Introverted three year old and family get togethers
July 6, 2014 12:36 PM Subscribe
My introverted three year old refuses to engage at family gatherings. But how do I teach her to be polite? And what exactly is going on in her head?
posted by Omnomnom to Human Relations (40 answers total) 7 users marked this as a favorite
I like to believe that I am fairly attuned to what is going on in my child's feelings and thoughts. But this is a bit baffling, so please share your insights! Also, how I should react if I want to get her to behave like a polite human being? Thank you!
My three year old is an introvert, child of introverts. No question about it. I'm used to her hanging back when meeting strange people, or too many people, or hiding behind me when she is in the spotlight (when asked a question and then everyone stares at her expectantly, for instance.).

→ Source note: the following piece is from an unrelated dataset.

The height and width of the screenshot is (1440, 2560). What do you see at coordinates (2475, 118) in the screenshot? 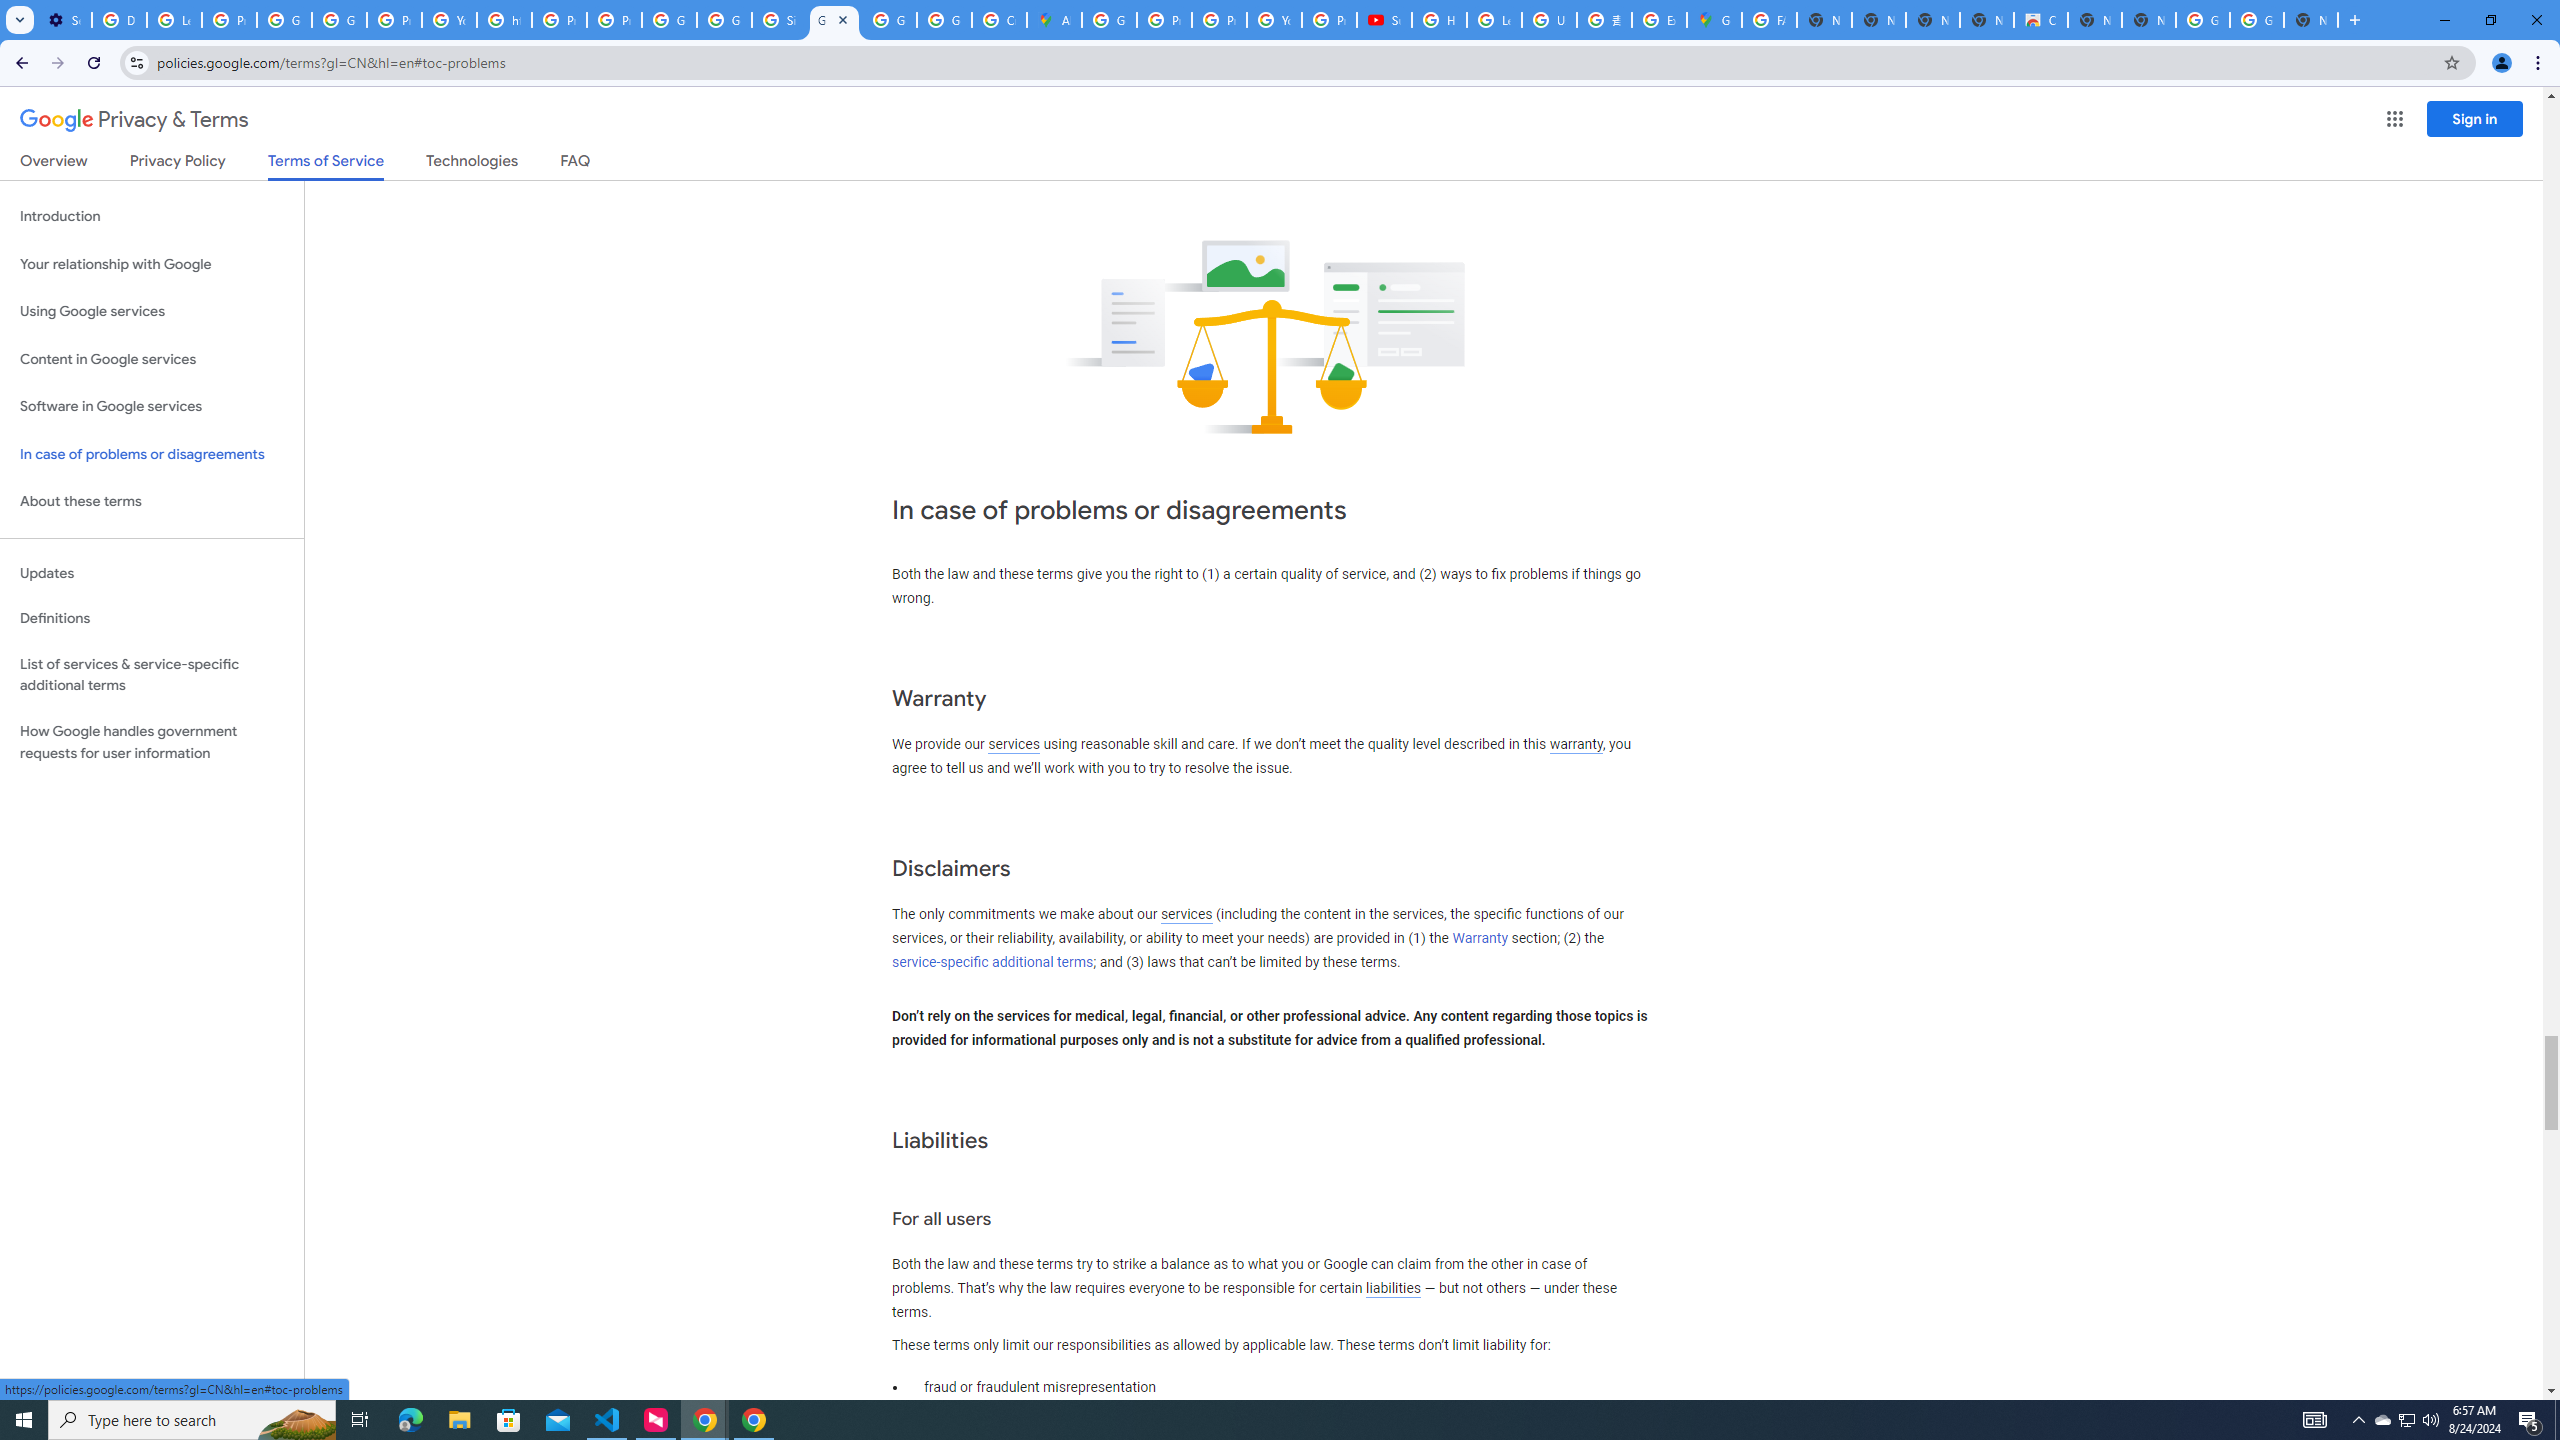
I see `Sign in` at bounding box center [2475, 118].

Whatever. She's doing great in kindergarten, and to my surprise even enjoyed her birthday party there (cake and singing).
But I am baffled why she acts up so much when we have family get togethers. We're talking about grandpa and grandma, grandma2, great aunt and uncle. And us. We see them every two weeks as a group! My kid spends the day with grandma and grandpa twice a week and sees grandma2 once a week, and she loves them individually.

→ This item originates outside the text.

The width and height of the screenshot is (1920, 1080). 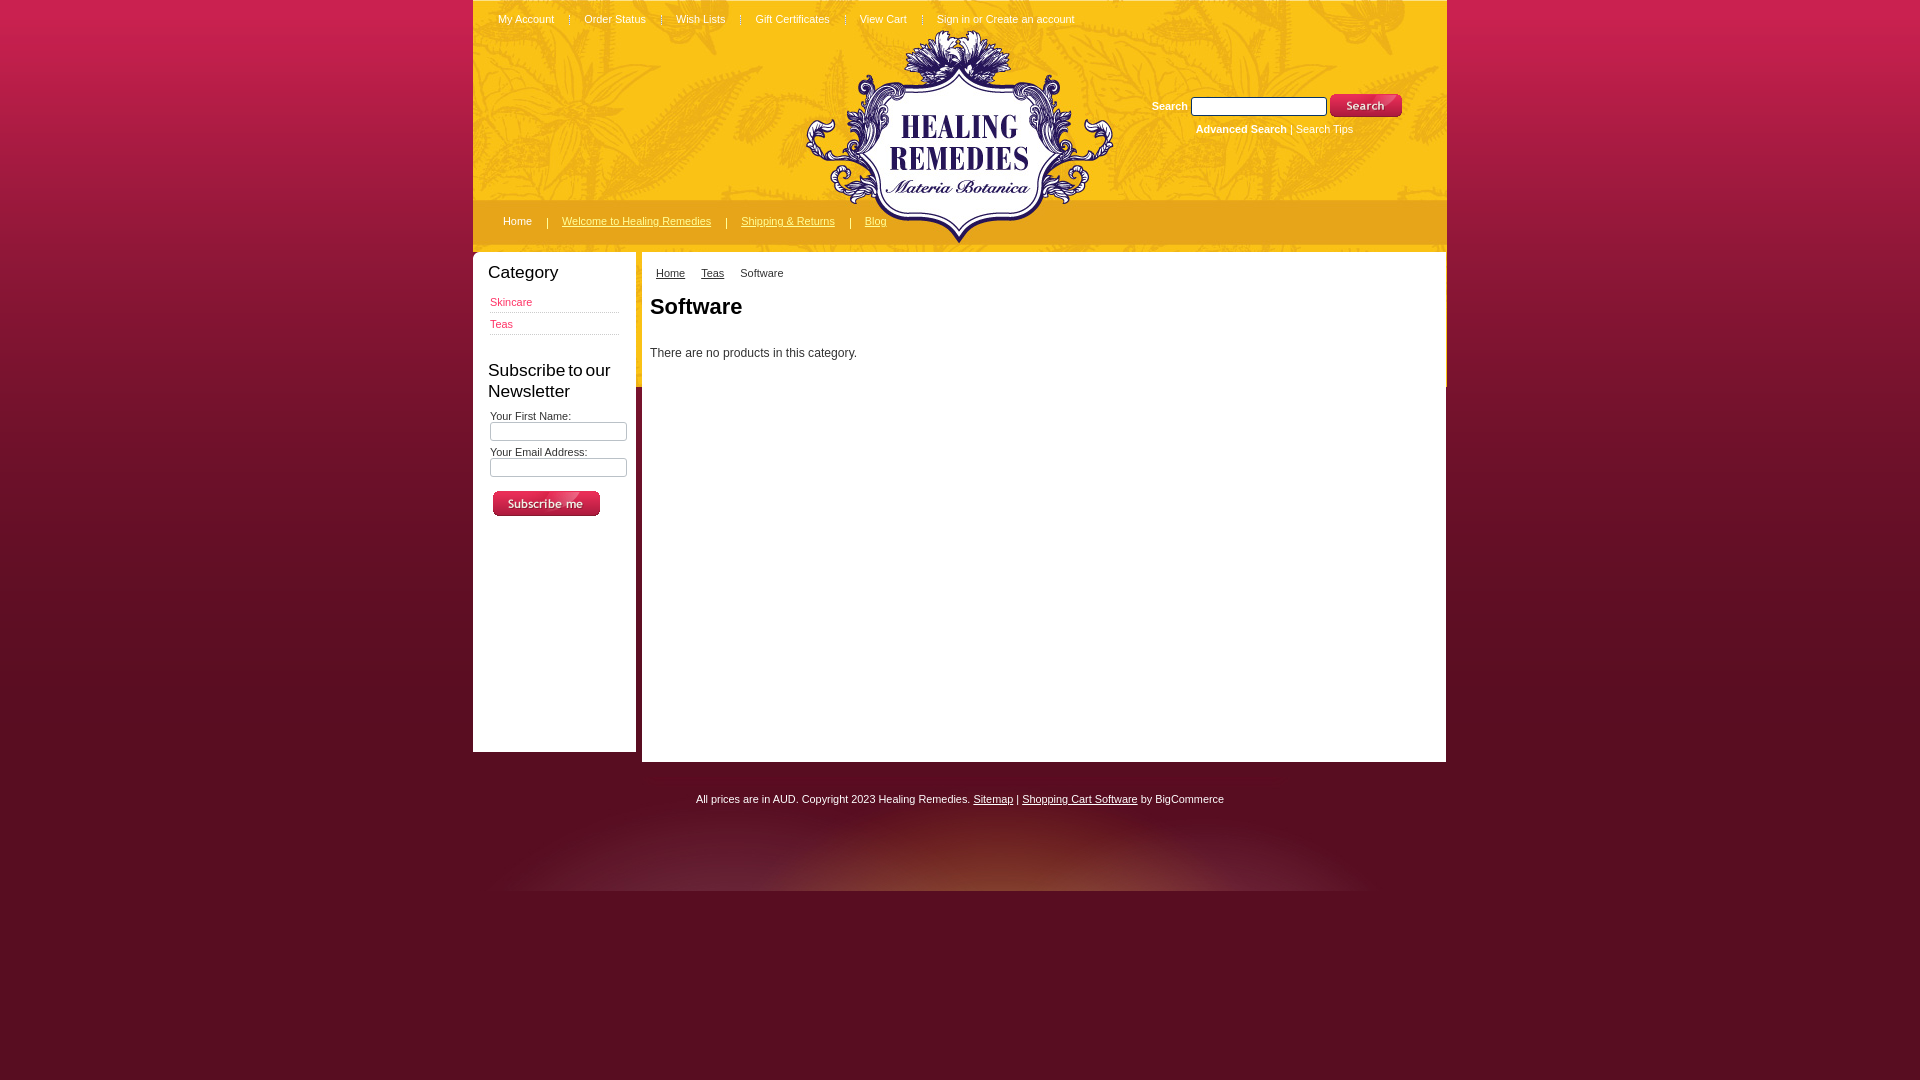 What do you see at coordinates (1242, 129) in the screenshot?
I see `Advanced Search` at bounding box center [1242, 129].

But as soon as we are in a group, she hides her face in my lap, clings to me and squrims and moans instead of saying hello. No hellos, no thank yous, no direct responses, only unhappy snarling. Eventually she opens up, but prefers to snag one grown up from the group and go away with that person to play in private. She absolutely hates sitting at the table with everyone and prefers to eat no cake at all (!) rather than eat it with everyone. She even hated it when we all sang happy birthday for grandpa!

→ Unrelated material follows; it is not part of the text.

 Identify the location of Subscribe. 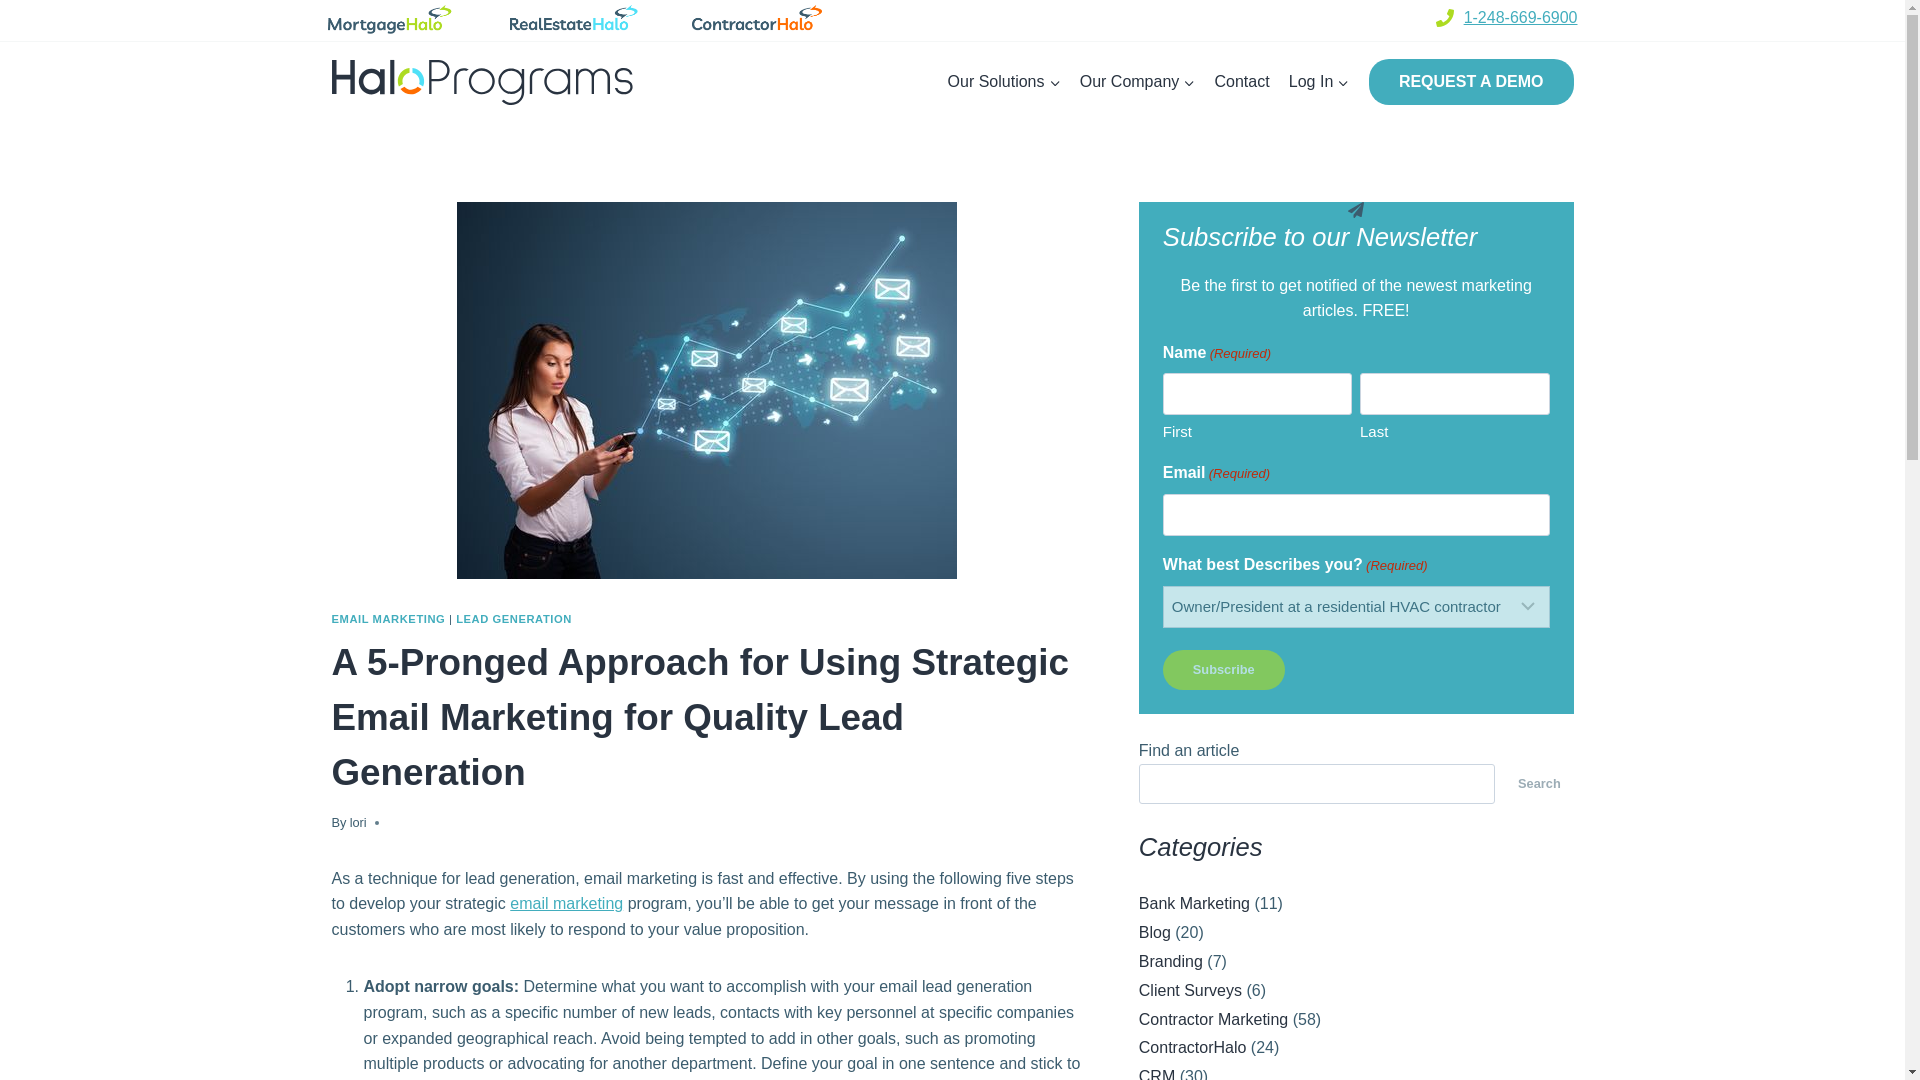
(1224, 670).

She did all this today, despite spending the whole morning talking about grandpa's birthday, and drawing him a lovely birthday card.
- she hates being the center of attention, which she is when her family is around her.
- she may be a little jealous as well, though, because her seven month old sister is of course snagging a lot of attention herself and seems to utterly enjoy it. The behaviour predates baby sister, but may have gotten worse. Maybe.
- she doesn't like great aunt for incomprehensible toddler reasons. Great aunt is the most discrete person I know, and pretty much lets her be, while making low key overtures and giving presents once in a while.
- I get the impression she's hamming it up a little. Like, she found something that works, she's getting something out of this, but what? More attention?
Given all this, what's my best strategy? I don't need her to be sociable, or eat cake with us or whatever, but I do want her to observe basic manners. This whole "Arrrrgh don't look at me don't talk with me" thing is getting old. And I think three years old is a point where I can expect a bit more.